$R = \dfrac{\rho}{2\pi L}\left(\ln\dfrac{4L}{d}-1\right)$
■ グリッド接地(Schwarz式)
$R = \dfrac{\rho}{4r_e}+ \dfrac{\rho}{L_t}$
$r_e = \sqrt{A/\pi}$
■ 複数電極(並列・干渉係数β)
$R_n = \dfrac{R_1}{n} \times \beta_n$
大地抵抗率・電極形状・本数から接地抵抗・接触電圧・歩幅電圧・対地電位上昇(GPR)を算出。IEEE 80安全基準チェック機能付きの実務向け接地設計ツール。
変電所・発電所の接地設計:IEEE 80規格の主な適用対象です。巨大な銅製のグリッドを地中に埋め、雷サージや系統故障時の大電流を安全に大地に放流します。シミュレーターの「グリッド電極」で、面積と導体長を変えて許容接触電圧を下げる設計を体験できます。
通信基地局・風力発電鉄塔の接地:雷撃から電子機器や構造物を保護するため、複数の棒電極を放射状または環状に配置します。シミュレーターの「複数棒電極」オプションと「干渉係数」は、このような配置の抵抗を精度よく見積もるために使われます。
家庭用分電盤の接地(アース):漏電ブレーカーを確実に動作させ、感電を防ぎます。通常は1本の接地棒で十分ですが、岩盤など抵抗率の高い場所では、複数本打ち込んだり、埋設導体を長くする対策が必要です。
大地抵抗率の現場測定(Wenner 4極法):このツールの入力パラメータである「大地抵抗率」を求める標準的な方法です。地表に等間隔で4本の電極を打ち、外側2極に電流を流し、内側2極間の電位差を測ることで、深さ方向の平均抵抗率を非破壊で測定できます。
このツールを使い始める際、特に現場経験が浅いエンジニアが陥りがちな落とし穴がいくつかあります。まず大きな誤解は、「計算結果がそのまま現場の値」だと思ってしまうこと。シミュレーションはあくまで「均質な大地」という理想化されたモデルに基づいています。実際の地盤は層状だったり、岩や地下水の影響で抵抗率が場所によって大きく異なります。例えば、表土が500 Ω·mでも、その下に岩盤(数千Ω·m)があれば、長い接地棒を打っても想定ほど抵抗は下がりません。計算後は必ず現場測定(Wenner法など)で検証する、というのが鉄則です。

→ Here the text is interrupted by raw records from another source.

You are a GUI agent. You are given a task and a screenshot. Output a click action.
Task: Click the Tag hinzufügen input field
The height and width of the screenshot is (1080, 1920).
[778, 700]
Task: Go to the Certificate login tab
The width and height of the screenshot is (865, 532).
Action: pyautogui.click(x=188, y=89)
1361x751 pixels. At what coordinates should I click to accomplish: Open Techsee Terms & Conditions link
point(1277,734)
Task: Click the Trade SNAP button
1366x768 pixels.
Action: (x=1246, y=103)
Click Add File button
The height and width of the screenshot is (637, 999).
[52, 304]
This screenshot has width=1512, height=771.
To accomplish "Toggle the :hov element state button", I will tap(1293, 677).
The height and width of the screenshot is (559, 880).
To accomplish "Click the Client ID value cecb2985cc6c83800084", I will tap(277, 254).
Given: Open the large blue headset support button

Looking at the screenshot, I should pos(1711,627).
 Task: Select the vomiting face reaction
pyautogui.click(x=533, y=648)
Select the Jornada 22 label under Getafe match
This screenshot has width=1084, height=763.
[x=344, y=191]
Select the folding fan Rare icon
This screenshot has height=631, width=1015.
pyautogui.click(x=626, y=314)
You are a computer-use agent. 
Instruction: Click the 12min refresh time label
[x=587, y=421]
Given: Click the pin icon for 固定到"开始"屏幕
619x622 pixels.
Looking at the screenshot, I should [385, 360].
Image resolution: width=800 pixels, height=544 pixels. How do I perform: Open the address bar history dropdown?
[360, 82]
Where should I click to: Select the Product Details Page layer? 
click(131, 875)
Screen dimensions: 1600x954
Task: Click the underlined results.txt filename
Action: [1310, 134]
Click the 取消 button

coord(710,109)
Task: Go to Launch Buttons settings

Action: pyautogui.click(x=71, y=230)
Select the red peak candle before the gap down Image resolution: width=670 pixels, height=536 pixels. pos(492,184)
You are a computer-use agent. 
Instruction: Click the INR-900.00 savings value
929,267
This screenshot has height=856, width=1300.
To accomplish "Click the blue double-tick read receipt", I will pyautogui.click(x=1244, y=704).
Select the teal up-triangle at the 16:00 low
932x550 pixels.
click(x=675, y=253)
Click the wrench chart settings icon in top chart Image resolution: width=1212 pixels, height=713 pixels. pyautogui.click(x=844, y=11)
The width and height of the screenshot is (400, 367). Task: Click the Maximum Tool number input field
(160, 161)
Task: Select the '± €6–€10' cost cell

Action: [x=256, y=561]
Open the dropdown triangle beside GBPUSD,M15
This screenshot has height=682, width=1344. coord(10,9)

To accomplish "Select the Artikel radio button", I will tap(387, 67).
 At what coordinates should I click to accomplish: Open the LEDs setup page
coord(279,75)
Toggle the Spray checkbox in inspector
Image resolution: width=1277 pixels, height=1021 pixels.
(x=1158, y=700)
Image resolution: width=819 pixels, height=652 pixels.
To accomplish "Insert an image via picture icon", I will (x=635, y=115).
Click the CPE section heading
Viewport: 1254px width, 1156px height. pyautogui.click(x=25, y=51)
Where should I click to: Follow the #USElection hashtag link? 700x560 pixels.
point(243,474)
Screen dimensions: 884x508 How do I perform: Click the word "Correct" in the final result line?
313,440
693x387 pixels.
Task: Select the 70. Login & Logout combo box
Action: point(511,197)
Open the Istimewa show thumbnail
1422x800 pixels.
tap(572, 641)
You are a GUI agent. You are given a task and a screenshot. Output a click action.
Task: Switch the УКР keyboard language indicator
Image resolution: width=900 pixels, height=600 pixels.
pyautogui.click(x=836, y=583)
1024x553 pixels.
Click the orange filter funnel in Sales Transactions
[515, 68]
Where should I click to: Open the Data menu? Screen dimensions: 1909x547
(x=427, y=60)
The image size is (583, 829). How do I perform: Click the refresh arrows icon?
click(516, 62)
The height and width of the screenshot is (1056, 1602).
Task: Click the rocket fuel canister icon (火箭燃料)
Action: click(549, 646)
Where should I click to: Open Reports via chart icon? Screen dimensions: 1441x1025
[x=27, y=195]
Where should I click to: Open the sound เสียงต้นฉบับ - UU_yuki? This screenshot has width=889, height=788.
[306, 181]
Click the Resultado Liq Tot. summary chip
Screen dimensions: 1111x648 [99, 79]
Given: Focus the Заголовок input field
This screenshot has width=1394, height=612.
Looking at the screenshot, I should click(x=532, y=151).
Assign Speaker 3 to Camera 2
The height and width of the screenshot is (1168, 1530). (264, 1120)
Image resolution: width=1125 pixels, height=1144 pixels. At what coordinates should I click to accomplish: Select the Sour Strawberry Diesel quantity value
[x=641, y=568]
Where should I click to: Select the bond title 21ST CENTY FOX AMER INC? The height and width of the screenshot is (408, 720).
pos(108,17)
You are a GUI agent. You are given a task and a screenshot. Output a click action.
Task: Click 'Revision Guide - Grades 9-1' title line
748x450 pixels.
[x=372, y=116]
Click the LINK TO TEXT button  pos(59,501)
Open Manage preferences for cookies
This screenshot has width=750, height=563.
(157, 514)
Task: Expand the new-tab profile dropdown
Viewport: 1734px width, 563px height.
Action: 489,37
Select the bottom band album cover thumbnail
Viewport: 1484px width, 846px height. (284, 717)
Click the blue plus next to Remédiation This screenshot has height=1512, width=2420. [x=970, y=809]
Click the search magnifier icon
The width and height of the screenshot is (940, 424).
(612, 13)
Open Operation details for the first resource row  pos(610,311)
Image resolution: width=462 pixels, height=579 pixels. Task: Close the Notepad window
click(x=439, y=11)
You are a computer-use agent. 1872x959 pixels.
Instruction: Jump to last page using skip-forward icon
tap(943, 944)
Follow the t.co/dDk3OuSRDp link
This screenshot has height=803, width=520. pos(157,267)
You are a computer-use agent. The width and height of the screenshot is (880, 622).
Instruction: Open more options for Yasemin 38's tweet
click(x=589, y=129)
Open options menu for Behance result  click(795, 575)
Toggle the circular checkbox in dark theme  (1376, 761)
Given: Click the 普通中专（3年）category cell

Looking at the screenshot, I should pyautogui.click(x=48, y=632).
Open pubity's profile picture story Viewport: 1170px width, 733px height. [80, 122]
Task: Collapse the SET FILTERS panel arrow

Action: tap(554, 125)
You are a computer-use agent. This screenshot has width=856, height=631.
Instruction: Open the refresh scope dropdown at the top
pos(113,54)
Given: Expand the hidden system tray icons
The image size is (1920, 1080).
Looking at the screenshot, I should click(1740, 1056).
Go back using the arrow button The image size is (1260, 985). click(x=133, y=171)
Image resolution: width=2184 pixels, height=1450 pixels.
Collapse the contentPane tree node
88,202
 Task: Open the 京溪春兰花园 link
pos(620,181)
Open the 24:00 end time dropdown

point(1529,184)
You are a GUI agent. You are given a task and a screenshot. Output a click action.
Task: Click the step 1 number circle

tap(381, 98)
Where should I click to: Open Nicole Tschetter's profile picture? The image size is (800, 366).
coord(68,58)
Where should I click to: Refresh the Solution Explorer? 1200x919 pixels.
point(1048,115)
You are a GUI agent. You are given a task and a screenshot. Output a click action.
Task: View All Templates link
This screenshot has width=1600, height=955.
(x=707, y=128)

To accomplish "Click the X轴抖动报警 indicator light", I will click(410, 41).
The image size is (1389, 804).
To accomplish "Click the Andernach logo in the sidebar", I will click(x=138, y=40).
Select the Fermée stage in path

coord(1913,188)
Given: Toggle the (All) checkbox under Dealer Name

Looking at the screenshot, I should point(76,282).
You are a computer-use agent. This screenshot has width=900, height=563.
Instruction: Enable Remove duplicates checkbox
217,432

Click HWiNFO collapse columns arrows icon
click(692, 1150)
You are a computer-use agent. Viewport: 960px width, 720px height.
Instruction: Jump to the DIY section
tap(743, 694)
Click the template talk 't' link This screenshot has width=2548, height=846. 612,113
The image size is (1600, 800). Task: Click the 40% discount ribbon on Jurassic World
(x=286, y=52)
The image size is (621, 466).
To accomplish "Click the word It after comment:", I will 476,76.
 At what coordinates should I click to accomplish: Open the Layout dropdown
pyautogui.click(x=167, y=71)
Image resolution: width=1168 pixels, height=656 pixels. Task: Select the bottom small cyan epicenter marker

次に、パラメータの「大地抵抗率」の決め方。ツールでは一つの値を入力しますが、これが一番の不確実要素。乾季と雨季で値が数倍変わることも珍しくありません。安全側(抵抗が高く出る側)で設計したいなら、測定値の中で高い方の値を使う、あるいは規格で推奨される上位値(例えば80パーセンタイル値)を採用するといった判断が必要です。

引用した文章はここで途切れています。